Better method than smart-pointers for dealing with circular dependency?

Started by
10 comments, last by _the_phantom_ 10 years, 8 months ago

Just turned in an assignment where I ran into this. It's not really a big issue, but I'm wondering if there's a better way to deal with it than what I did.

I have a class 'Game', which has a few members that need to refer back to the owning instance of Game.

In order to do this, the classes for the member objects each have a member: 'Game& game'. Obviously I need to assign this in the initializer list for those classes, which I do. The problem is that this creates a circular dependency between these classes and Game.

Example:


class Game {
public:
  Game();
private:
  Thingy thing;
};

class Thingy {
public:
  Thingy(Game& game);
private:
  Game& game;
};

Game::Game() : thingy(*this) { // <--- Not allowed, since 'this' is not defined yet.
}

Thingy::Thingy(Game& game) : game(game) {
}

So I ended up using std::unique_ptr to store those objects and I just allocate them in the ctor body of 'Game'.

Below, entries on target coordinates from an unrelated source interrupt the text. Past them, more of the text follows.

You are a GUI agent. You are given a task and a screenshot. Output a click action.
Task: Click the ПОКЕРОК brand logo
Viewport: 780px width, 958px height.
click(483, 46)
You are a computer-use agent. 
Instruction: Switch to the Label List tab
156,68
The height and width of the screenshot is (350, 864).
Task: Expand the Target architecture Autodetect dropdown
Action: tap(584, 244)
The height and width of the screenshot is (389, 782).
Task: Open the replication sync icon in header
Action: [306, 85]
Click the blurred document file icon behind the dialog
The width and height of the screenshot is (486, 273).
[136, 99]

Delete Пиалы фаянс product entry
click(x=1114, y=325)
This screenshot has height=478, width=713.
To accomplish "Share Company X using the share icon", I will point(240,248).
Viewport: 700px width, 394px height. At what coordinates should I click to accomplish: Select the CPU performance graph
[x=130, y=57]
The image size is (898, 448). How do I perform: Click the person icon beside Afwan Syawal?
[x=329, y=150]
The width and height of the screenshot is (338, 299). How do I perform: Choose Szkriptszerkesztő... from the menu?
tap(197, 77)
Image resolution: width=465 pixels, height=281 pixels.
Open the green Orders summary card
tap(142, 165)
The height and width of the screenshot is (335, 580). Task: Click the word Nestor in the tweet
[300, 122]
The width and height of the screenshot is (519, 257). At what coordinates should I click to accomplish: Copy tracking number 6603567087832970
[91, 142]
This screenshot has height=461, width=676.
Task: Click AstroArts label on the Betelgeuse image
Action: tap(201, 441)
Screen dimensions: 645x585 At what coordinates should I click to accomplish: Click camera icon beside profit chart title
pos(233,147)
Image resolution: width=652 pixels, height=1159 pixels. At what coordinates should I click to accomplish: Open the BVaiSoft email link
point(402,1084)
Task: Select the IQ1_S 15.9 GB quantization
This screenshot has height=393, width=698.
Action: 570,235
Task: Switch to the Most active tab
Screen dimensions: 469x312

Is there a cleaner way to do this? I suppose I could set up some kind of an event system, but that would be overkill for the small assignments I'm doing, and it means doing an awful lot of legwork for something so simple.

void hurrrrrrrr() {__asm sub [ebp+4],5;}

There are ten kinds of people in this world: those who understand binary and those who don't.
Advertisement

Is there a cleaner way to do this?

First of all: If you absolutely must do this then no, not really but I can pretty much guarantee you there is a better way of structuring your code. You should consider avoiding the cyclic dependency altogether. Such a simple loop might seem innocuous at first but over time, in a larger project this can get you into serious trouble and is a nightmare to untangle.

Second of all: using std::unique_ptr is going to get you intro trouble. Game contains an instance of Thingy and Thingy contains a std::unique_ptr<Game> to the Game instance that owns it. When Game's destructor goes off the destructor for Thingy will go off as well triggering the destructor for the std::unique_ptr<Game> instance which will in turn cause the destructor for Game to go off. Stack overflow. If you are new-ing an instance of std::unique_ptr<Game> instide of Thingy as your phrasing suggest the stack won't overflow but there is little point in having a pointer to a smart pointer...all the advantages are lost, you might as well use a regular pointer.

[edit] Forgot to mention, if you do new std::unique_ptr<Game> in Thingy you need to delete it or you will leak memory but doing so will cause the Game and Thingy destructors to call each other recursively until the stack overflows. You just can't win.


//Thingy.h

//Predeclared Game, since Thingy's interface only requires a reference or pointer.
class Game; 

class Thingy
{
	public:
	  Thingy(Game& game);
	private:
	  Game& game;
};

//Thingy.cpp

#include "Thingy.h"
#include "Game.h" //Include Game.h so we can get the full definition.

Thingy::Thingy(Game& game) : game(game)
{
	
}

//Game.h

//We must include the full definition of 'Thingy' here, because Game has a non-reference/non-pointer Thingy as a member.
//If you used the pImple idiom, this can be avoided, but in this case that's not necessary.
#include "Thingy.h" 

class Game
{
public:
  Game();
private:
  Thingy thing;
};

//Game.cpp

#include "Game.h"

Game::Game() : thingy(*this) { // <--- Yes this is allowed
}

Yes this is allowed, since 'this' IS defined AND initialized, but 'Game' isn't fully constructed yet, so you have to make sure Thingy's constructor doesn't actually use it yet - but the address is valid, so Thingy's constructor can save it for later use. In this simple example, Thingy isn't actually using the pointer/reference in the constructor, so it's cool to do.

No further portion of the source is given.